Physician rating data not in line with reality

According to a pair of new studies on various measures of physician performance, doctors' scores may have less to do with the quality of care they provide and be more closely linked to the traits of their patients.

First, a Massachusetts study reported in the September 8 issue of the Journal of the American Medical Association found patient characteristics such as race and insurance coverage had a large influence on how well physicians scored on report cards, such as those based on Health Plan Employer and Data Information Set (HEDIS) measures.

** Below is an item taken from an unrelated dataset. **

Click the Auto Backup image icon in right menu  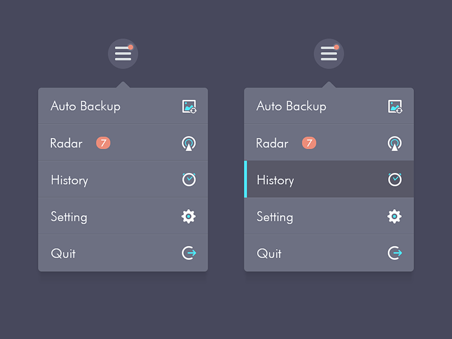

Specifically, hospitals and community centers the researchers ranked in the highest-quality tier had fewer patients who belonged to ethnic minorities, were uninsured or relied on Medicaid.

The patients the top-ranking facilities did treat, on the other hand, earned more on average and were older and sicker, making them more likely to see doctors regularly and receive recommended care, including colonoscopies and mammographies (thus adding points to their doctors' quality score).

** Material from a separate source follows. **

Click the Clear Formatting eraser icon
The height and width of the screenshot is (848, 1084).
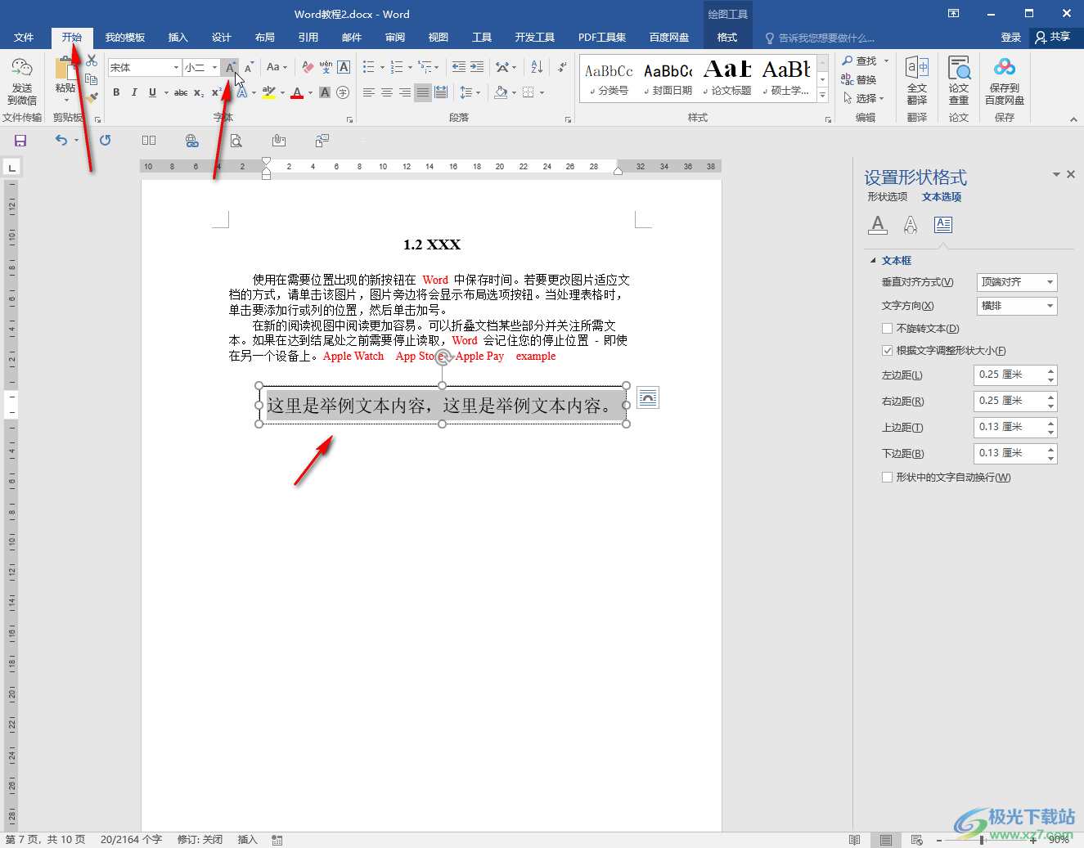[308, 67]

When the researchers adjusted the ratings to account for patient characteristics, more than a third of the 162 primary-care physicians studied changed quality category.

Based on these results, lead researcher Clemens S. Hong, MD, MPH, from Massachusetts General Hospital in Boston, and colleagues concluded: "The association of patient panel characteristics with physician quality scores could lead to inaccurate physician clinical performance rankings that could have implications on how physicians are rewarded and on how resources are allocated within healthcare systems."

Meanwhile, research by Ateev Mehrotra, MD, of the University of Pittsburgh and the RAND Corporation, and colleagues, reported that publicly available data on doctors ranking them by characteristics such as education, sex, board certification, and years of experience, are "poor proxies for performance on clinical quality measures."

For the study, published in the Sept. 13 issue of Archives of Internal Medicine, researchers used claims data from 1.13 million adults enrolled in four commercial health plans from 2004 to 2005, and calculated overall performance scores on 124 quality measures for each of 10,408 Massachusetts physicians.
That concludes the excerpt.